▸ Collection entries:
_ _ _ _
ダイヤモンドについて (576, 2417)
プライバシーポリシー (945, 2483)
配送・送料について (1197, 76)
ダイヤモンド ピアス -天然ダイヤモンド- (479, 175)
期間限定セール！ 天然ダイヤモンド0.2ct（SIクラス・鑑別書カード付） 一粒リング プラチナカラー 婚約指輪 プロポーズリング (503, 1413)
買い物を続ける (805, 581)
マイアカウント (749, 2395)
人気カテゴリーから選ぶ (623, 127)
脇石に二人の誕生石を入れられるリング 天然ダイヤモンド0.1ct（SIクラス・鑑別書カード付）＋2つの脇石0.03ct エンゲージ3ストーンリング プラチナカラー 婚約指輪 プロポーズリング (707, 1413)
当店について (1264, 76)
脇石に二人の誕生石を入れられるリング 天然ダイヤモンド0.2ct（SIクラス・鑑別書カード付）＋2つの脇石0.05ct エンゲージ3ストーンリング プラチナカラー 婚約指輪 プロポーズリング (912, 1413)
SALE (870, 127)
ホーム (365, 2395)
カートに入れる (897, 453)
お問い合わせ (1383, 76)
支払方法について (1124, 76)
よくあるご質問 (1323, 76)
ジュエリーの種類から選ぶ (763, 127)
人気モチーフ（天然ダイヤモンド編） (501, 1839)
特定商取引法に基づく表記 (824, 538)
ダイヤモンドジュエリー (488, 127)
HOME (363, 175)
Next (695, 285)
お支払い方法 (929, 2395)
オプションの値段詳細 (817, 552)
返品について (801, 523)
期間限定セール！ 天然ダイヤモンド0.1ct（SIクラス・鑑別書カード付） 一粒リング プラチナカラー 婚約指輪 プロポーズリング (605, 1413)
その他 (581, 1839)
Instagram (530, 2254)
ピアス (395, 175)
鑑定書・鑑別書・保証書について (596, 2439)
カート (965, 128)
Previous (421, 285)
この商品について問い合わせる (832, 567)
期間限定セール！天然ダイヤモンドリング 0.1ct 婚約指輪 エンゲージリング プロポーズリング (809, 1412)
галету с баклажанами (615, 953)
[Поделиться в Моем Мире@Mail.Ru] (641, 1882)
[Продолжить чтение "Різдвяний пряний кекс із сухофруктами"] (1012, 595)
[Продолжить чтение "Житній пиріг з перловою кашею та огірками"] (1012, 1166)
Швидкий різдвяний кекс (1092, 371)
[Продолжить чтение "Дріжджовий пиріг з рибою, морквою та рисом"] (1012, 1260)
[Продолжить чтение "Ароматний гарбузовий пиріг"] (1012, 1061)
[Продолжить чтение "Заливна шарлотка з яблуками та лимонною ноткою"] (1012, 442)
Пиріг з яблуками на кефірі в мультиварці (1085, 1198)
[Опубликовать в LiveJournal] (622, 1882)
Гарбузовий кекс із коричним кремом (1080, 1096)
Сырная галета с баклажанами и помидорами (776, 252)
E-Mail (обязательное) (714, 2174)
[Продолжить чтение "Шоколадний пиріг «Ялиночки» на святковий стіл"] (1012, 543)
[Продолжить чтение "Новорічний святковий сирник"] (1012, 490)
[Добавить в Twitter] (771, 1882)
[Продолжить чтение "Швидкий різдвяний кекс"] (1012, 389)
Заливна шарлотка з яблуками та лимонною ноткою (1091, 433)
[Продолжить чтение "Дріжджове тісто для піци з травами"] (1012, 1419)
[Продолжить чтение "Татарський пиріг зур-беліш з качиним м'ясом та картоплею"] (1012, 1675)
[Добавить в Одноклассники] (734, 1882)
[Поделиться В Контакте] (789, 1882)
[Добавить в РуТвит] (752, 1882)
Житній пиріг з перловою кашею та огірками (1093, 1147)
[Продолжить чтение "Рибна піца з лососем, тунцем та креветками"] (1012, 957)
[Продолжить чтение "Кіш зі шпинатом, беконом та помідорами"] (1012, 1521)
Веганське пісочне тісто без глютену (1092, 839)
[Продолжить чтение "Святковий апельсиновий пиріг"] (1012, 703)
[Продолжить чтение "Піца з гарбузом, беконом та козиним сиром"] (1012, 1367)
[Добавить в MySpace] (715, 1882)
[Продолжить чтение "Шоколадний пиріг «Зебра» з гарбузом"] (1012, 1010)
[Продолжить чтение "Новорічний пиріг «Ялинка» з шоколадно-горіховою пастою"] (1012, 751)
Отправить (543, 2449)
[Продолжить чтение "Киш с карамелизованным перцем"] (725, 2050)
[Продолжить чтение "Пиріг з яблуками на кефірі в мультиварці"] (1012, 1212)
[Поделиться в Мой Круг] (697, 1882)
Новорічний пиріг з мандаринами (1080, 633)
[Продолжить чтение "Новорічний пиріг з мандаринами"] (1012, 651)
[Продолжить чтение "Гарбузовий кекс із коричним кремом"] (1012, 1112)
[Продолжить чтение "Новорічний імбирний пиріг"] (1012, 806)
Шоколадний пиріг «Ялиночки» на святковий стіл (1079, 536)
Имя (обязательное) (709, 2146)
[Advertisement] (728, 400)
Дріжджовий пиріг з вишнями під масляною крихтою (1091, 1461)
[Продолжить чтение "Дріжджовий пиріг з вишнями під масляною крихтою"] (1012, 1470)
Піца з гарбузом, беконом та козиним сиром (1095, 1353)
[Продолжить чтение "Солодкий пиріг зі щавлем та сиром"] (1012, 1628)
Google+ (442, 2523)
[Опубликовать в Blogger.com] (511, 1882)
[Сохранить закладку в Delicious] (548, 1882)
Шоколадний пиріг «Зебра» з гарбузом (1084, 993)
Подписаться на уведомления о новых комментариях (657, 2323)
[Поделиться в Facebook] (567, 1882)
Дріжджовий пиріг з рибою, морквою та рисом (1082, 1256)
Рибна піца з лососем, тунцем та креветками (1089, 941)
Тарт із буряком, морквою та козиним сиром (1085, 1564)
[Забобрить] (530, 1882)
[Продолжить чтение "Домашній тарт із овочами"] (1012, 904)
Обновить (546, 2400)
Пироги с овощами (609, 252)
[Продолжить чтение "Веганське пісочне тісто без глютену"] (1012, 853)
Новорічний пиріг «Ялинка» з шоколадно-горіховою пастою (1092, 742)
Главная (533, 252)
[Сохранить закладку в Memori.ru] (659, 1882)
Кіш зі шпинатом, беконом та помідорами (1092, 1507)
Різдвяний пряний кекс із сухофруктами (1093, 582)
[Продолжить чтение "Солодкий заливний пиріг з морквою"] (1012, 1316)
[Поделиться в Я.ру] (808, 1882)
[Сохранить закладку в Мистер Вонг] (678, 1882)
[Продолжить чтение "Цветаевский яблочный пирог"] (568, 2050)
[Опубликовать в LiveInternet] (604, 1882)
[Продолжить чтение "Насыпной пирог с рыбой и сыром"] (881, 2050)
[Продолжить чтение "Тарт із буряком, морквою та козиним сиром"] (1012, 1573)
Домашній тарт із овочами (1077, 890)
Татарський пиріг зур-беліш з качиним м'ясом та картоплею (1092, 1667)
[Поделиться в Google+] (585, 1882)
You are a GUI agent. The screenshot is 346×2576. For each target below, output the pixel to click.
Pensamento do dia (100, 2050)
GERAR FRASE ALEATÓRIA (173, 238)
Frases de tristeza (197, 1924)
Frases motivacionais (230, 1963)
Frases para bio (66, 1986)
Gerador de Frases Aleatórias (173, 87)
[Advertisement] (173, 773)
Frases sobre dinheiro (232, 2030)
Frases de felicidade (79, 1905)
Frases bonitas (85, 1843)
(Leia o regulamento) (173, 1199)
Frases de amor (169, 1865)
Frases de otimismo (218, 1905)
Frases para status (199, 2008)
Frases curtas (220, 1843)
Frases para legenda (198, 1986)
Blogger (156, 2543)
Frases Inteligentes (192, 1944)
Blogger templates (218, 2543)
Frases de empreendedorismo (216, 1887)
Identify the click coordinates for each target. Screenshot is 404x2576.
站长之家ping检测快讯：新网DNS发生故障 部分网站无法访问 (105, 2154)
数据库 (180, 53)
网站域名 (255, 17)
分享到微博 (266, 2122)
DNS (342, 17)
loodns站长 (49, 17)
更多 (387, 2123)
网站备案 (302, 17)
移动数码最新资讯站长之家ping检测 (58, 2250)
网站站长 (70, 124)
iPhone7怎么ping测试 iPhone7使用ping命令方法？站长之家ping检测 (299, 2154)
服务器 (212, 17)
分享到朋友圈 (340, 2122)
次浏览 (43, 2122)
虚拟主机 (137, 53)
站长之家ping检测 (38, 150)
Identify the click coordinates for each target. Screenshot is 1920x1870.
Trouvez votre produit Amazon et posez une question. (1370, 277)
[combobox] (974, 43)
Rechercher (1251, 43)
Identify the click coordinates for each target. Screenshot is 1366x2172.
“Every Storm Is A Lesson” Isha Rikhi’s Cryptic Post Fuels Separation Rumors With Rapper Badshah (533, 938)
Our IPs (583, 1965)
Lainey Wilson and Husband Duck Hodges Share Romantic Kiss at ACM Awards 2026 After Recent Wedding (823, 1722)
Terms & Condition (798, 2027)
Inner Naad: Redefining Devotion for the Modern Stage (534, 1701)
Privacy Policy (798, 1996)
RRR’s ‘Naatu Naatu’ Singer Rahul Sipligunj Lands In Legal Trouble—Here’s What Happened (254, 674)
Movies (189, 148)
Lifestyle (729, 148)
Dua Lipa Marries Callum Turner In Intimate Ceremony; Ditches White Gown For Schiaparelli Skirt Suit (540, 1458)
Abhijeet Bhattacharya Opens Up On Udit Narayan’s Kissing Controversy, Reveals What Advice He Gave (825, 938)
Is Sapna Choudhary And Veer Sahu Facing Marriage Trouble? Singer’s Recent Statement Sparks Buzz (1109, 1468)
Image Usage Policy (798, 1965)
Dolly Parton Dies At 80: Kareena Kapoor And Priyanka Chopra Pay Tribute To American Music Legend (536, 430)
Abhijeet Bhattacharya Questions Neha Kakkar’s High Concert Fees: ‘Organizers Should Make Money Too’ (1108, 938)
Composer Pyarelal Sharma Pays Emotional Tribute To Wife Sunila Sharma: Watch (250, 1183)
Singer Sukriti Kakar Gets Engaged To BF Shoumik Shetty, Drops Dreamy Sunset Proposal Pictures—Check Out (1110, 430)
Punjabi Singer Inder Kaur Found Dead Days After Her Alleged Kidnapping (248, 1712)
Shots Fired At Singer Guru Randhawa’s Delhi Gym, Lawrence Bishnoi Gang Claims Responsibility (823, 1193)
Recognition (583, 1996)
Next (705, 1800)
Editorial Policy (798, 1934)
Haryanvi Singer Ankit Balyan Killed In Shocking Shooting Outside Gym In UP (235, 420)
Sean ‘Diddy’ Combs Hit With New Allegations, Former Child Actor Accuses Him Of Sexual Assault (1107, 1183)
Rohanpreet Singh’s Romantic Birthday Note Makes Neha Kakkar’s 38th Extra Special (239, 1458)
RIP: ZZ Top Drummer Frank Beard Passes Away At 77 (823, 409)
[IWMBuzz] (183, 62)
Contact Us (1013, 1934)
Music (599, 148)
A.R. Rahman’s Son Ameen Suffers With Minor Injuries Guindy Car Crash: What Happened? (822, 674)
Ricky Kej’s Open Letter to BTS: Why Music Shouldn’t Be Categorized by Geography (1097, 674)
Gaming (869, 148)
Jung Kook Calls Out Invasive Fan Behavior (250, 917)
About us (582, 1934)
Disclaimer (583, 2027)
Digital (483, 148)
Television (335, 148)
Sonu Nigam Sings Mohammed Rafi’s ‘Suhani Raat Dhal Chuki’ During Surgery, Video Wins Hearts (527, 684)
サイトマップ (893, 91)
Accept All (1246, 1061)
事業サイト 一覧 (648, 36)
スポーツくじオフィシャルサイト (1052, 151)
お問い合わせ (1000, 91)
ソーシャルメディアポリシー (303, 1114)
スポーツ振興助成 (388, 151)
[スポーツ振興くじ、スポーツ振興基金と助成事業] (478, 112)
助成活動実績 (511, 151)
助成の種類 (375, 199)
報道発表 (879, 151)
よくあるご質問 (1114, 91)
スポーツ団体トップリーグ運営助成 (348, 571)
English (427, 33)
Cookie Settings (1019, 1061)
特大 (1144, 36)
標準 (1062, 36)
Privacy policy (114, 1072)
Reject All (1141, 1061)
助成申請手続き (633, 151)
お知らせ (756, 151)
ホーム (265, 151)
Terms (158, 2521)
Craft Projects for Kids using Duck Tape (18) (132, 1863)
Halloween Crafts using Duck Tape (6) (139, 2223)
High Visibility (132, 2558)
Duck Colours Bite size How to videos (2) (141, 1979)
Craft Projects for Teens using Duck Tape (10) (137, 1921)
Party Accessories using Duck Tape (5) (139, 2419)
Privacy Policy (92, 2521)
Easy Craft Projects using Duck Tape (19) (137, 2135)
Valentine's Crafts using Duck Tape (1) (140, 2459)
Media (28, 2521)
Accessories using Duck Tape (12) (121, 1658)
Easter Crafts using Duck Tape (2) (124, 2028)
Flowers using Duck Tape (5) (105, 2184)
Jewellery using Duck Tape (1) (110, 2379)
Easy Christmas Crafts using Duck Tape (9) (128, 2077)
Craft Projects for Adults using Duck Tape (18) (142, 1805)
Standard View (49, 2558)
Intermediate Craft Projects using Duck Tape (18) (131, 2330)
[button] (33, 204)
_ _ _ _
▸ Problem description:
Take the lines above from the one containing "You are a GUI" to the one containing "Frases bonitas (85, 1843)" and retype them exactly, both ends included, with nothing added.

▸ Answer box:
You are a GUI agent. The screenshot is 346×2576. For each target below, output the pixel to click.
Pensamento do dia (100, 2050)
GERAR FRASE ALEATÓRIA (173, 238)
Frases de tristeza (197, 1924)
Frases motivacionais (230, 1963)
Frases para bio (66, 1986)
Gerador de Frases Aleatórias (173, 87)
[Advertisement] (173, 773)
Frases sobre dinheiro (232, 2030)
Frases de felicidade (79, 1905)
Frases bonitas (85, 1843)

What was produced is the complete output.